▶ [TASK OBJECTIVE] State whether each statement below agrees with the abstract on the diamond/ceramic composite, answering yes or no and quoting the deciding words from the abstract. 1. The gelatine powder was characterized with XRD after thermal treatment. 2. The sol-gel method raised the softening temperature of the glass. 3. The dielectric loss of the diamond massive composite was higher than that of diamond thin-film.
#### GIVEN TEXT ####
Corresponding Author(s) : Yumei Zhu

kai781231@yahoo.com.cn

Asian Journal of Chemistry, Vol. 25 No. 3 (2013): Vol 25 Issue 3

Abstract

A diamond/ceramic composite was fabricated by sintering a composite precursor composed of a synthetic collosol and gelatine and thus the SiO2-Al2O3-B2O3-CaO-MgO-ZnO-K2O-Li2O ceramic phase was introduced into diamond powder. The gelatine powder was characterized with DSC, FTIR, SEM, EDS and XRD after thermal treatment. Results showed that the sol-gel method had dramatically reduced the softening temperature of the glass and the dose of the alkali metal added could be well-controlled. Meanwhile, the dielectric loss was ultimately reduced and the resistance and dielectric property of the sheet-shaped composite was calculated by means of a resonance circuit at high frequency. The results indicated that the resistance of diamond massive composite was slightly larger than that of diamond thin-film, while the dielectric loss of the former was less than 0.002 and lower than the latter.
#### MATERIAL ####
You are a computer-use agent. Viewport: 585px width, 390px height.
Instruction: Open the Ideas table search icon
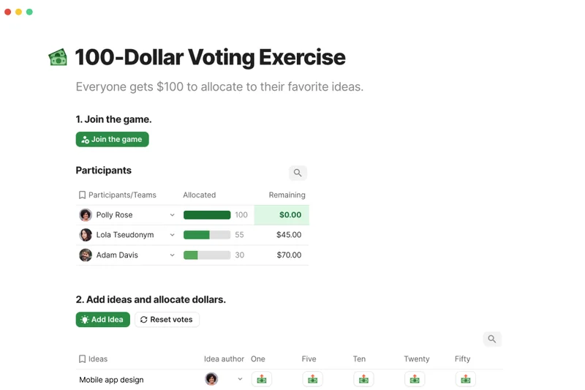pyautogui.click(x=492, y=339)

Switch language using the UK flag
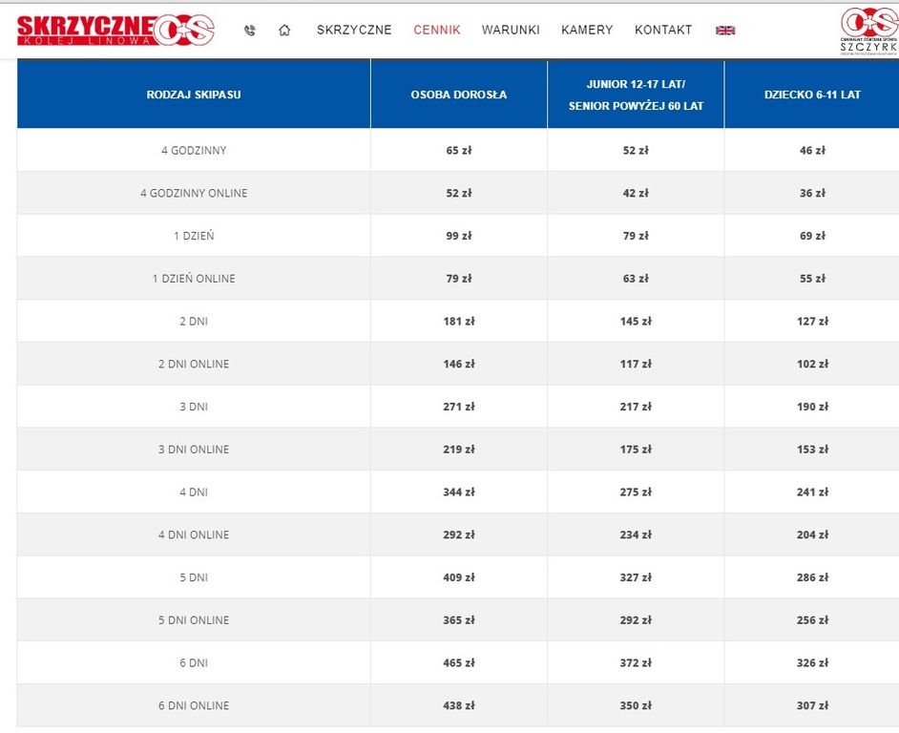725,31
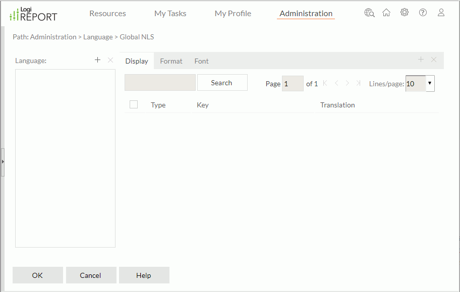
####
▶ [EXERCISE ANSWER]
1. Yes: "The gelatine powder was characterized with DSC, FTIR, SEM, EDS and XRD after thermal treatment."
2. No: "the sol-gel method had dramatically reduced the softening temperature of the glass"
3. No: "the dielectric loss of the former was less than 0.002 and lower than the latter"